Data for processing
Segment Open
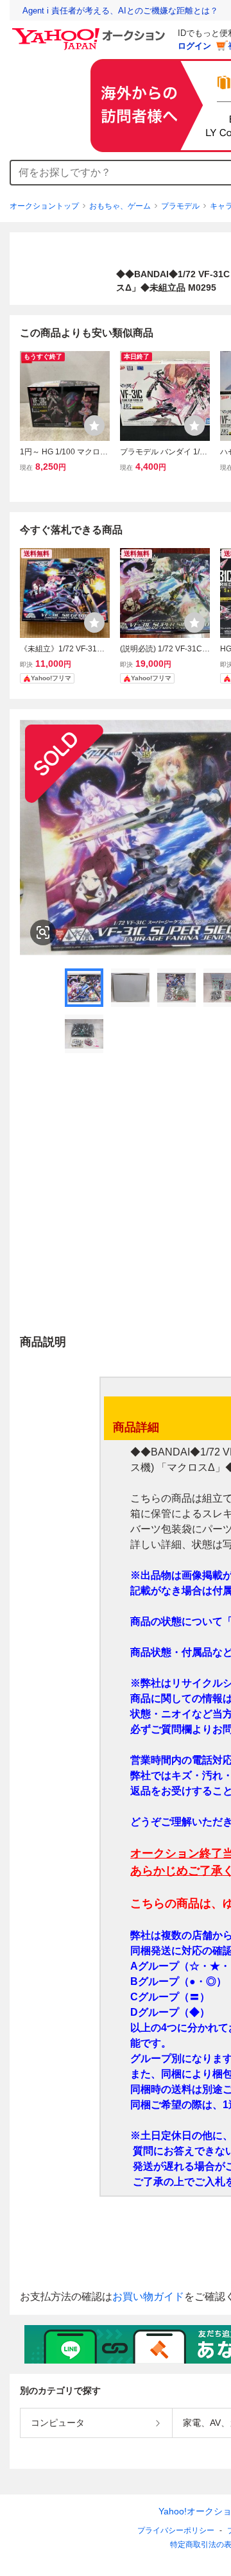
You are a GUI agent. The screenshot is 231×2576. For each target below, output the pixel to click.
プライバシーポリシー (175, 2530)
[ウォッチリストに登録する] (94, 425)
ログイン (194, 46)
Segment Closed
Segment Open
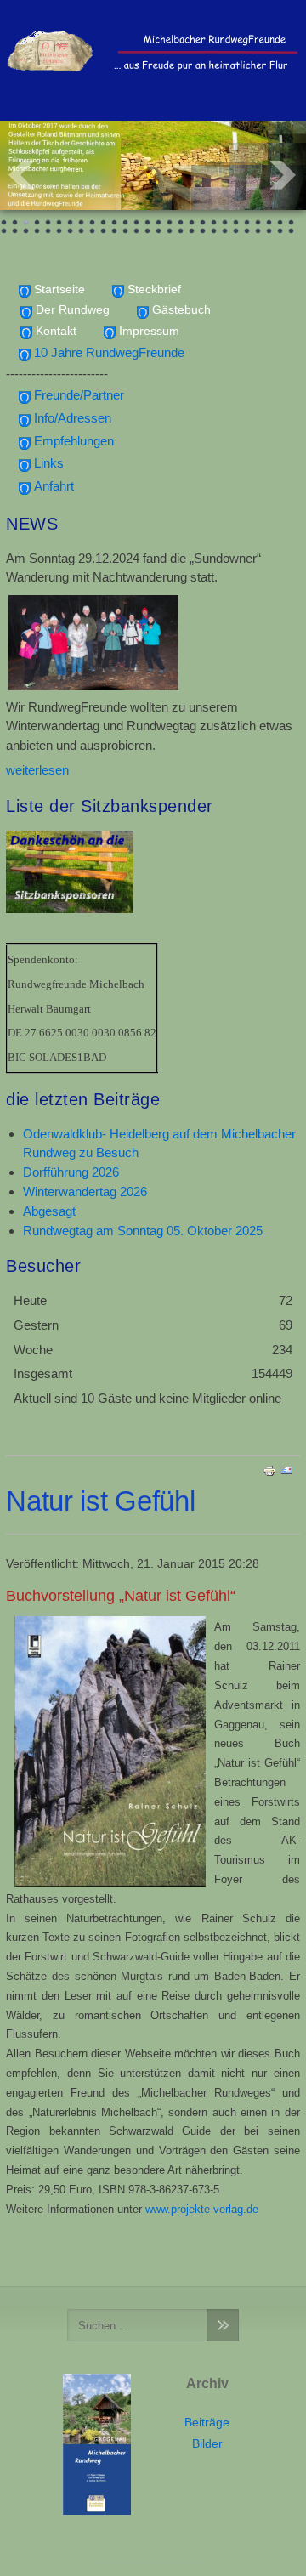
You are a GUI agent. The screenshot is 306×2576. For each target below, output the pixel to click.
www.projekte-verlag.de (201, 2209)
Segment Closed
Reproduce every line from the preceding data in which the word "target" can be found.

Completed exercise
You are a GUI agent. The screenshot is 231×2576. For each target below, output the pixel to click.
You are a GUI agent. The screenshot is 306×2576. For each target below, output the pixel to click.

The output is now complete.